Fragment tekstu
::::::::::

Choć od kilku dni odnotowujemy mniejszą liczbę zakażeń, to sytuacja w szpitalach wciąż jest bardzo trudna. Każdego dnia przybywają pacjenci wymagający hospitalizacji, a także pomocy respiratorów. – Podjęliśmy decyzję, że obostrzenia, które w tej chwili obowiązują, przedłużamy o kolejny okres ponad tygodnia – do 18 kwietnia – powiedział minister zdrowia Adam Niedzielski.
Lockdown do 18 kwietnia
Handel – ograniczenia
- Wielkopowierzchniowe sklepy meblowe i budowlane o powierzchni powyżej 2 000 m2 pozostaną zamknięte.
- Centra i galerie handlowe – tak jak obecnie – pozostają zamknięte, z wyjątkiem m.in.: sklepów spożywczych, aptek i drogerii, salonów prasowych, księgarni.
W placówkach handlowych na targu lub poczcie obowiązują limity osób:
- 1 osoba na 15 m2 – w sklepach do 100 m2,
- 1 osoba na 20 m2 – w sklepach powyżej 100 m2.
Kult religijny – w miejscach kultu religijnego obowiązuje limit osób – na 1 osobę musi przypadać 20 m2. Bez zmian pozostaje obowiązek zakrywania ust i nosa oraz zachowywanie 1,5 m odległości od innych osób.
Salony fryzjerskie i kosmetyczne – pozostają zamknięte
Żłobki i przedszkola – nadal są nieczynne. Wyjątkiem jest sprawowanie opieki nad dziećmi pracowników medycznych i służb porządkowych (m.in. żołnierzy, funkcjonariuszy policji i straży pożarnej).
Sport – działalność obiektów sportowych jest ograniczona wyłącznie do sportu zawodowego. Wszelkie wydarzenia mogą się odbywać bez udziału publiczności. Zamknięte pozostają m.in. siłownie, kluby fitness, stoki narciarskie, baseny, sauny i solaria.
Edukacja – uczniowie wszystkich klas szkół podstawowych, szkół ponadpodstawowych, słuchacze placówek kształcenia ustawicznego oraz centrów kształcenia zawodowego uczą się zdalnie.
Hotele – obiekty noclegowe pozostają zamknięte (z wyjątkiem m.in. hoteli robotniczych, a także np. dla medyków, kierowców wykonujących transport drogowy czy żołnierzy).
Kultura – wciąż zamknięte są teatry, kina, muzea i galerie sztuki.

::::::::::

Dane do analizy
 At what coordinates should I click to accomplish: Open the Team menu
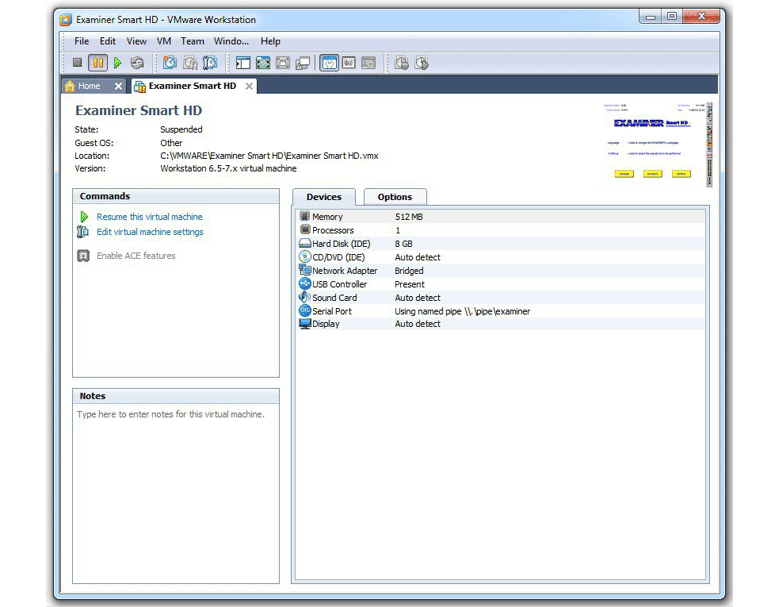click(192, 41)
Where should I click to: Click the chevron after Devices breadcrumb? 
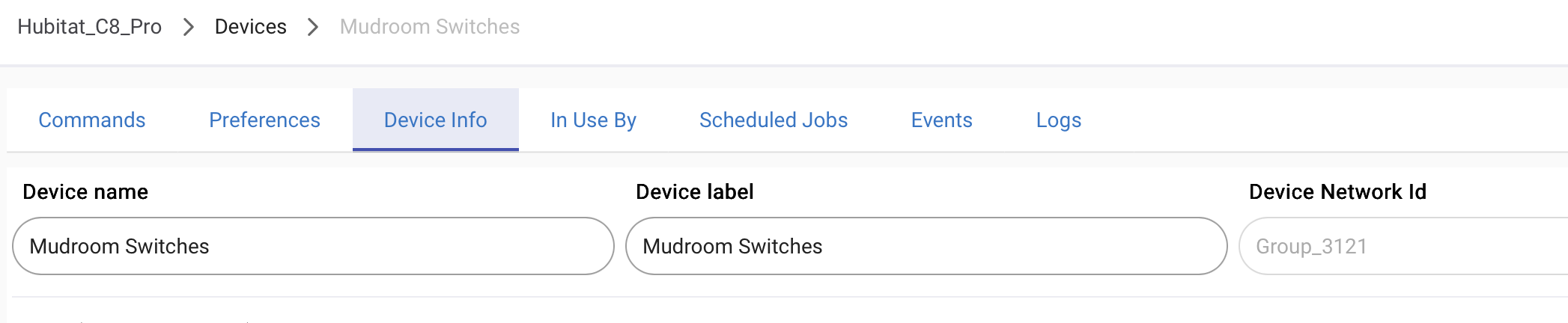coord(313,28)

::::::::::

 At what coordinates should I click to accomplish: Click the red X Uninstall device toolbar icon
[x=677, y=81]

::::::::::

Zadanie 1
Ile metrów kwadratowych musi przypadać na jedną osobę w miejscach kultu religijnego według tekstu o przedłużonym lockdownie?
Zadanie 2
Kontynuuj tekst o przedłużonym lockdownie od miejsca, w którym się kończy.

Odpowiedź 1
Na jedną osobę musi przypadać 20 m2.

Odpowiedź 2
Kolejne decyzje poznamy w przyszłym tygodniu
Ostatnie trzy dni przyniosły spadek zakażeń. Jednak poprzedni tydzień, ale też weekend były bardzo trudne. 1 kwietnia mieliśmy ponad 35 tys. nowych przypadków zakażeń. Dlatego chcemy bardzo ostrożnie podejmować dalsze kroki, tym bardziej, że za nami okres świąteczny, kiedy część z nas z pewnością widziała się z rodzinami. Zdecydowaliśmy o utrzymaniu obowiązujących obostrzeń, ale bacznie przyglądamy się napływającym każdego dnia informacjom o liczbie zakażonych, liczbie zgonów, zajętych łóżek i wykorzystanych respiratorów. Od tych danych uzależniamy dalsze decyzje. Rozumiemy zmęczenie obostrzeniami, ale pamiętajmy, że na szali leży ludzkie życie. Ono jest najważniejsze – tłumaczył minister zdrowia.
Niedzielski zwrócił uwagę na ciągle trudną sytuacje w województwie śląskim. Szpital Powiatowy w Radomsku przyjął około 50 pacjentów z województwa śląskiego. – Pacjenci, którzy trafiają do woj. łódzkiego, są wstępnie triażowani w Częstochowie i dalej transportem kołowym wiezieni do szpitala w Radomsku – przekazał minister.
Aktualnie blisko 34,7 tysięcy (78%) łóżek covidowych jest zajętych, ponad 3300 (ok. 79%) wykorzystywanych respiratorów. Dla porównania, dwa tygodnie temu było ponad 27 tys. zajętych łóżek i ponad 2600 respiratorów.
Odnotowywany w ostatnich dniach spadek zakażeń niestety nie znajduje odzwierciedlenia w szpitalach, do których trafiają chorzy zakażeni w poprzednich tygodniach. – Fala zachorowań z zeszłego tygodnia właśnie teraz będzie przechodziła przez szpitale. Skutek zachorowań ze świąt będzie widoczny w przyszłym tygodniu. – dodał Niedzielski.